Dalam beberapa pekan terakhir gaduh soal Jakarta International Stadium, yang dinilai "belum sesuai standar FIFA", menjadi satu topik bahasan yang kembali bergulir.
Maklum, stadion berkapasitas lebih dari 80 ribu penonton itu diusulkan menjadi salah satu venue Piala Dunia U-17. Seperti diketahui, Indonesia terpilih sebagai tuan rumah Piala Dunia U-17 2023 menggantikan posisi Peru.Â
Belakangan, JIS menjadi satu opsi alternatif lokasi venue Piala Dunia U-17, setelah Stadion Utama Gelora Bung Karno digunakan untuk lokasi konser Coldplay pada waktu hampir bersamaan
Sekilas, tak ada yang salah di sini. Ini stadion megah di Jakarta dan masih baru.

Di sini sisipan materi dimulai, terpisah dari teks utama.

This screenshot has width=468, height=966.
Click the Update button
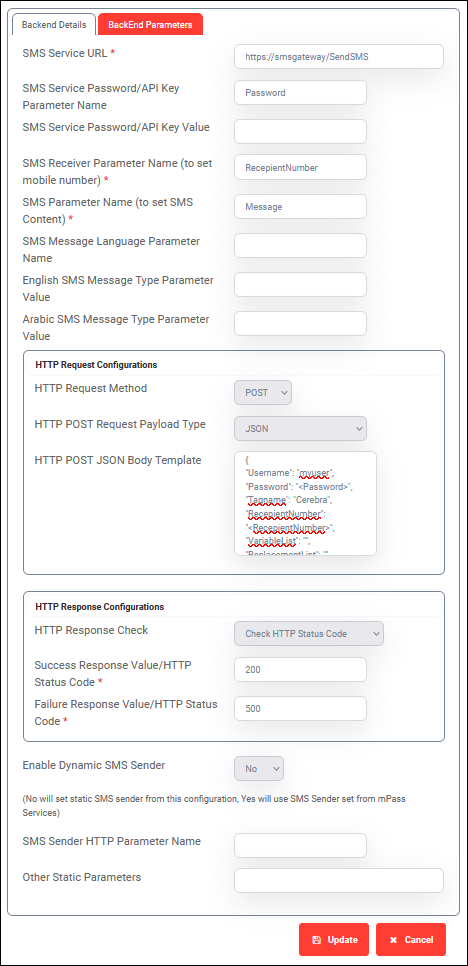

Masalahnya, meski megah dan terbilang masih baru, Stadion JIS ternyata masih belum sesuai standar FIFA, khususnya dalam hal kualitas lapangan, akses keluar masuk, dan aksesibilitas transportasi.
Tentu saja, banyak yang heran. Kok bisa stadion yang diklaim semegah Allianz Arena dan Santiago Bernabeu ini tidak sesuai standar FIFA?
Sebenarnya, kalau dilihat ke belakang, masalah soal JIS ini sudah lama muncul. Stadion ini besar, tapi terkurung di tengah pemukiman padat penduduk. Tidak ada akses transportasi dan fasilitas parkir, karena Stadion JIS lebih mengoptimalkan ruang untuk tempat duduk ketimbang aksesibilitas secara umum.
Boleh saja orang menyebut, JIS mengadopsi konsep stadion di Eropa, yang banyak mengandalkan konektivitas transportasi umum. Tapi, itu belum sepenuhnya membudaya di Indonesia. Fasilitas halte (atau sejenisnya) saja masih berada cukup jauh dari stadion.
Masalah lain yang muncul adalah, jenis dan kondisi rumputnya juga disebut tidak sesuai standar FIFA. Alhasil muncul wacana pembenahan yang disebut-sebut membutuhkan dana cukup besar.
Sebenarnya, ini jadi satu masalah klasik pada stadion di Indonesia: pembangunan boleh banyak dan megah, tapi tidak banyak yang dirawat rutin secara prima.